From 18e46ad3ca95fc304510ad021cb2b89ec2e874c2 Mon Sep 17 00:00:00 2001
From: Eric Bezzam <ebezzam@gmail.com>
Date: Thu, 5 Oct 2023 18:36:15 +0200
Subject: [PATCH] Save eval examples.

---
 configs/train_unrolledADMM.yaml |  9 +++---
 lensless/recon/utils.py         | 52 ++++++++++++++++++---------------
 scripts/recon/train_unrolled.py |  8 ++---
 3 files changed, 37 insertions(+), 32 deletions(-)

diff --git a/configs/train_unrolledADMM.yaml b/configs/train_unrolledADMM.yaml
index 3871be0d..12e7ddc7 100644
--- a/configs/train_unrolledADMM.yaml
+++ b/configs/train_unrolledADMM.yaml
@@ -7,7 +7,7 @@ hydra:
 files:
   dataset: data/DiffuserCam   # Simulated : "mnist", "fashion_mnist", "cifar10", "CelebA". Measure :"DiffuserCam"

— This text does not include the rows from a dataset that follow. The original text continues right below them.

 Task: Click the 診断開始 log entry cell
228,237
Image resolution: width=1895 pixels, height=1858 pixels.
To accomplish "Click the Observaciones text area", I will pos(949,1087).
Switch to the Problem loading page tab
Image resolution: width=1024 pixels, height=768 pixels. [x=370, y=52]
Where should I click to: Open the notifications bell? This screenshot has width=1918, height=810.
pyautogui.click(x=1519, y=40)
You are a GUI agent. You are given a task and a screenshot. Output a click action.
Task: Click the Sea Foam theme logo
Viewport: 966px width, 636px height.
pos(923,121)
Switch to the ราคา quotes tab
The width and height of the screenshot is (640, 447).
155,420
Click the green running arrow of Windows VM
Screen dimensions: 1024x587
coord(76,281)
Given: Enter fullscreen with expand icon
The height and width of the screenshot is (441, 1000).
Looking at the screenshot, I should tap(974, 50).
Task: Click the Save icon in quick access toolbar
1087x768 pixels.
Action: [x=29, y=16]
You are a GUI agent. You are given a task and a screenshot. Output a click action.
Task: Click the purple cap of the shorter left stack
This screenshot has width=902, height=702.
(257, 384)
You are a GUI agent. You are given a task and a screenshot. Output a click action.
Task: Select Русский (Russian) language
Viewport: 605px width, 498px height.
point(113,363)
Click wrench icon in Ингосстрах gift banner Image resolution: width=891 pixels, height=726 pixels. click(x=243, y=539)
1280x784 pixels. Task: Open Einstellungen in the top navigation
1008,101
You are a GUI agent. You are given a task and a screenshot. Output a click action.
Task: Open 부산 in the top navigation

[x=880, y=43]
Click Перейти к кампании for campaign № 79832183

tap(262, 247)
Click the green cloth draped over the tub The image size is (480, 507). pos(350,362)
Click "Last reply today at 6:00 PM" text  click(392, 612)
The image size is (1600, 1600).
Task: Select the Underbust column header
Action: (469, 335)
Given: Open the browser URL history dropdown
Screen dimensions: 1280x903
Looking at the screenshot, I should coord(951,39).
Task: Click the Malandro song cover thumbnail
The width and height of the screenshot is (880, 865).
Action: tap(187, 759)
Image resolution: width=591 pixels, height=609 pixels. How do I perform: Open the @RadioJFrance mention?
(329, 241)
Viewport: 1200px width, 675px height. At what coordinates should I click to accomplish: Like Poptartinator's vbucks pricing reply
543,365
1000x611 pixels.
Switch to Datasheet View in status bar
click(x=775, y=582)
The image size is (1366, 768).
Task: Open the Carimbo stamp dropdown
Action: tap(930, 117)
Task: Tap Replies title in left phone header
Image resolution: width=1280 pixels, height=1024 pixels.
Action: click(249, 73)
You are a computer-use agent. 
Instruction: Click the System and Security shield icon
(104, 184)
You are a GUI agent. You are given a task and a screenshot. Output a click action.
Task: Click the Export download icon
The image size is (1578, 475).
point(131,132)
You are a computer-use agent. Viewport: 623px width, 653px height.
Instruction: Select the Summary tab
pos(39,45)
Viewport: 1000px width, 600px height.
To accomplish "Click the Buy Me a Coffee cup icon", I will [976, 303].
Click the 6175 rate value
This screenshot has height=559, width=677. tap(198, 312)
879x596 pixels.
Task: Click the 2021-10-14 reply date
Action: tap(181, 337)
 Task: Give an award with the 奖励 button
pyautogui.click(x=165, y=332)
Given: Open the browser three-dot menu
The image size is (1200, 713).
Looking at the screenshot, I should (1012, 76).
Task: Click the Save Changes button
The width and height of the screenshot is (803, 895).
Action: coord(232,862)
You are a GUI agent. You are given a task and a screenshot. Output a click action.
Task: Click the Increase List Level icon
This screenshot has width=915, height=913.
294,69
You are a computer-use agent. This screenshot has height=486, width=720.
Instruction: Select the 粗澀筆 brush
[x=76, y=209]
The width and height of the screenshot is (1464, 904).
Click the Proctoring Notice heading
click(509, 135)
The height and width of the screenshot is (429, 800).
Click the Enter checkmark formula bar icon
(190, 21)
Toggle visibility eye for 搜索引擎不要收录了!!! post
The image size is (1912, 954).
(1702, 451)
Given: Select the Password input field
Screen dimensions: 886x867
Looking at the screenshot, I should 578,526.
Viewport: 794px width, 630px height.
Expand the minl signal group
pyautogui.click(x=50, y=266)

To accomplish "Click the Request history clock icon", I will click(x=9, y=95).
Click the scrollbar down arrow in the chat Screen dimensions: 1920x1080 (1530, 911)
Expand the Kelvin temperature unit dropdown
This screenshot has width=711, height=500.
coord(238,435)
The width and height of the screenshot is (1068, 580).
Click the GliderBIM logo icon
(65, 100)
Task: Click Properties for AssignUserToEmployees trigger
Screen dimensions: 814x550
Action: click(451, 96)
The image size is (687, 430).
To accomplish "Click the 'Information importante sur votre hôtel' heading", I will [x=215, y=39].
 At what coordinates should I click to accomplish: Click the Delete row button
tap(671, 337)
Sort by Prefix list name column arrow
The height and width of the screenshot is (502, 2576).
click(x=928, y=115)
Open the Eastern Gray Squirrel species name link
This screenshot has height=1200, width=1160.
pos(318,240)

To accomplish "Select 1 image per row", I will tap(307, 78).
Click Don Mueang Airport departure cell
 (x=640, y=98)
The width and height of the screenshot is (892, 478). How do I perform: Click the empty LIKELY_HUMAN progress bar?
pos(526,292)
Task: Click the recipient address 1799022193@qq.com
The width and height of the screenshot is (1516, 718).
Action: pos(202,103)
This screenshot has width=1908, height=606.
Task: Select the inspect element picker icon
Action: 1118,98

   celeba_root: null   # path to parent directory of CelebA: https://mmlab.ie.cuhk.edu.hk/projects/CelebA.html
-  psf: data/psf.tiff
+  psf: data/psf/diffusercam_psf.tiff
   diffusercam_psf: True
   n_files: null    # null to use all for both train/test
   downsample: 2    # factor by which to downsample the PSF, note that for DiffuserCam the PSF has 4x the resolution
@@ -15,10 +15,11 @@ files:
 torch: True
 torch_device: 'cuda'
 
+
+# test set example to visualize at the end of every epoch
+eval_disp_idx: [0, 1, 2, 3, 4]
+
 display:
-  # How many iterations to wait for intermediate plot. 
-  # Set to negative value for no intermediate plots.
-  disp: 500
   # Whether to plot results.
   plot: True
   # Gamma factor for plotting.
diff --git a/lensless/recon/utils.py b/lensless/recon/utils.py
index 2ca758c6..cc4ca700 100644
--- a/lensless/recon/utils.py
+++ b/lensless/recon/utils.py
@@ -442,7 +442,7 @@ def detect_nan(grad):
                     if param.requires_grad:
                         param.register_hook(detect_nan)
 
-    def train_epoch(self, data_loader, disp=-1):
+    def train_epoch(self, data_loader):
         """
         Train for one epoch.
 
@@ -450,8 +450,6 @@ def train_epoch(self, data_loader, disp=-1):
         ----------
         data_loader : :py:class:`torch.utils.data.DataLoader`
             Data loader to use for training.
-        disp : int
-            Display interval, if -1, no display
 
         Returns
         -------
@@ -481,15 +479,6 @@ def train_epoch(self, data_loader, disp=-1):
             y_max = torch.amax(y, dim=(-1, -2, -3), keepdim=True) + eps
             y = y / y_max
 
-            if i % disp == 1:
-                img_pred = y_pred[0, 0].cpu().detach().numpy()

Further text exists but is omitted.